Source code for thoth.ingestion.task_queue

"""Cloud Tasks client for batch ingestion processing.

This module provides a client for enqueueing ingestion batches to Cloud Tasks,
enabling parallel processing of large document collections.
"""

from dataclasses import dataclass
import json
import os
from typing import Any

from google.cloud import tasks_v2
from google.protobuf import timestamp_pb2

from thoth.shared.utils.logger import setup_logger

logger = setup_logger(__name__)



[docs]
@dataclass
class BatchTask:
    """Represents a batch processing task."""

    job_id: str
    batch_id: str
    start_index: int
    end_index: int
    collection_name: str
    source: str
    file_list: list[str] | None = None  # Optional pre-computed file list




[docs]
class TaskQueueClient:
    """Client for enqueueing tasks to Cloud Tasks."""


[docs]
    def __init__(
        self,
        project_id: str | None = None,
        location: str | None = None,
        queue_name: str | None = None,
        service_url: str | None = None,
        service_account_email: str | None = None,
    ):
        """Initialize the Cloud Tasks client.

        Args:
            project_id: GCP project ID (default: from GCP_PROJECT_ID env)
            location: Cloud Tasks location/region (default: from CLOUD_TASKS_LOCATION env)
            queue_name: Cloud Tasks queue name (default: from CLOUD_TASKS_QUEUE env)
            service_url: Cloud Run service URL for callbacks (default: from CLOUD_RUN_SERVICE_URL env)
            service_account_email: Service account for OIDC auth (default: from SERVICE_ACCOUNT_EMAIL env)
        """
        self.project_id = project_id or os.getenv("GCP_PROJECT_ID")
        self.location = location or os.getenv("CLOUD_TASKS_LOCATION", "us-central1")
        self.queue_name = queue_name or os.getenv("CLOUD_TASKS_QUEUE")
        self.service_url = service_url or os.getenv("CLOUD_RUN_SERVICE_URL")
        self.service_account_email = service_account_email or os.getenv("SERVICE_ACCOUNT_EMAIL")

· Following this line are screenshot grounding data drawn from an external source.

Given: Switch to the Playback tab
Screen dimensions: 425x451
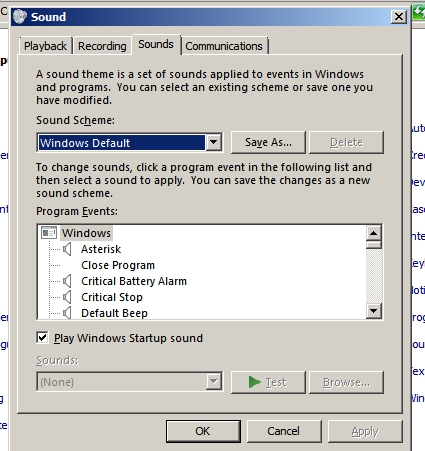Looking at the screenshot, I should pos(45,46).
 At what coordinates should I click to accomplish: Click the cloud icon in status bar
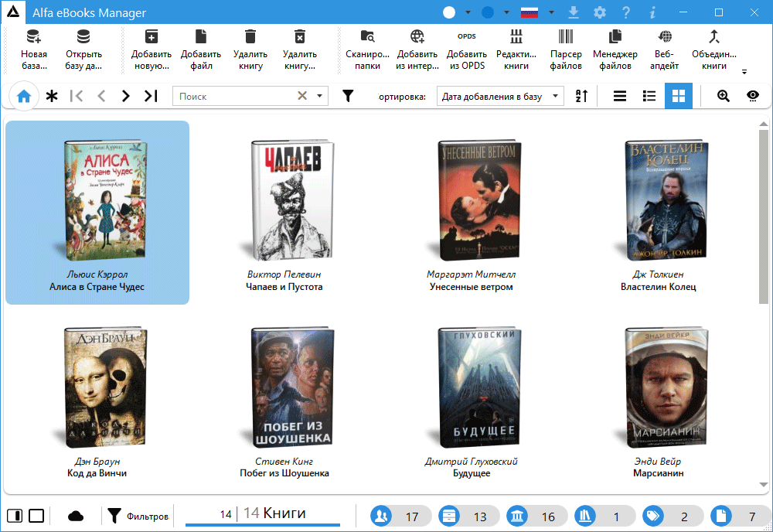click(76, 516)
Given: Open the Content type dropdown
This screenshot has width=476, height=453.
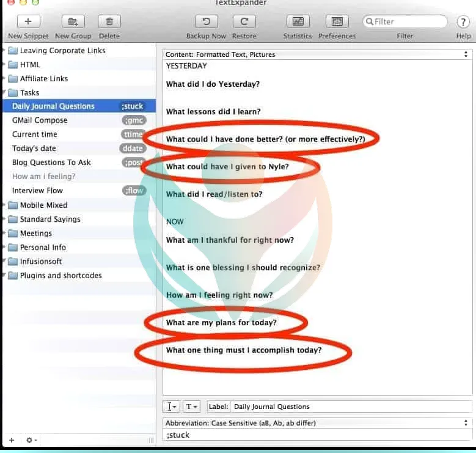Looking at the screenshot, I should (317, 54).
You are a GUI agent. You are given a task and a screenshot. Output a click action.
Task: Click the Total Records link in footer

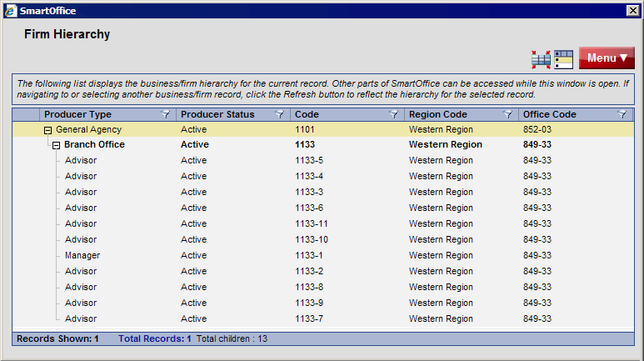[x=154, y=338]
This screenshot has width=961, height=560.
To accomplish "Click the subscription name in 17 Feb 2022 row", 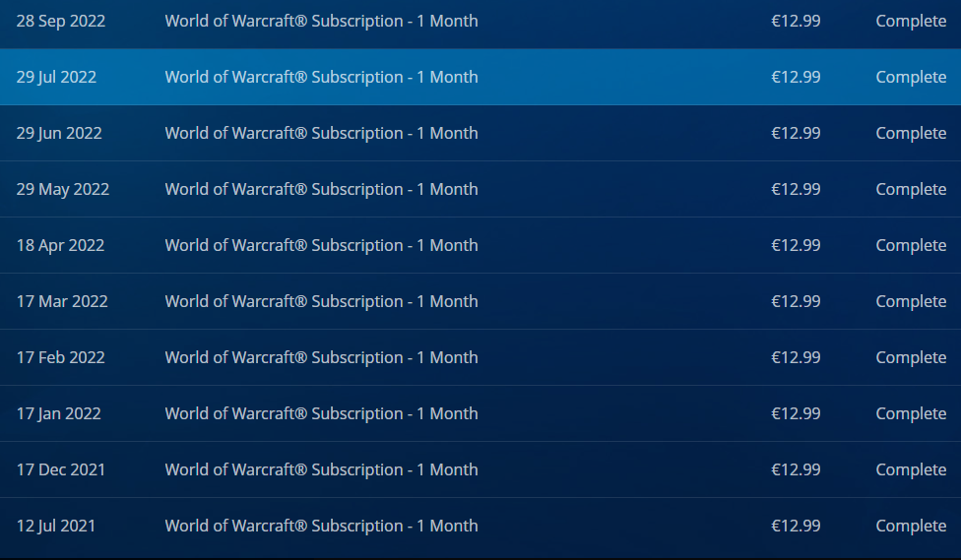I will [x=321, y=357].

        if not all([self.project_id, self.queue_name, self.service_url]):
            logger.warning(
                "Cloud Tasks not fully configured. Missing: project_id=%s, queue_name=%s, service_url=%s",
                bool(self.project_id),
                bool(self.queue_name),
                bool(self.service_url),
            )

        self._client: tasks_v2.CloudTasksClient | None = None


    @property
    def client(self) -> tasks_v2.CloudTasksClient:
        """Lazy-initialize the Cloud Tasks client."""
        if self._client is None:
            self._client = tasks_v2.CloudTasksClient()
        return self._client

    @property
    def queue_path(self) -> str:
        """Get the full queue path."""
        if not self.project_id or not self.location or not self.queue_name:
            msg = "Cloud Tasks not configured: missing project_id, location, or queue_name"
            raise ValueError(msg)
        return self.client.queue_path(self.project_id, self.location, self.queue_name)


[docs]
    def is_configured(self) -> bool:
        """Check if Cloud Tasks is properly configured."""
        return all([self.project_id, self.queue_name, self.service_url])



[docs]
    def enqueue_batch(
        self,
        batch: BatchTask,
        delay_seconds: int = 0,
    ) -> str | None:
        """Enqueue a batch processing task.

        Args:
            batch: BatchTask with batch details
            delay_seconds: Optional delay before task execution

        Returns:
            Task name if successful, None if failed
        """
        if not self.is_configured():
            logger.error("Cloud Tasks not configured, cannot enqueue batch")
            return None

        try:
            # Build the request payload
            payload = {
                "job_id": batch.job_id,
                "batch_id": batch.batch_id,
                "start_index": batch.start_index,
                "end_index": batch.end_index,
                "collection_name": batch.collection_name,
                "source": batch.source,
            }

            # Include file list if provided (for smaller batches)
            if batch.file_list is not None:
                payload["file_list"] = batch.file_list

            # Build the HTTP request
            if not self.service_url:
                logger.error("service_url is not configured")
                return None
            url = f"{self.service_url.rstrip('/')}/ingest-batch"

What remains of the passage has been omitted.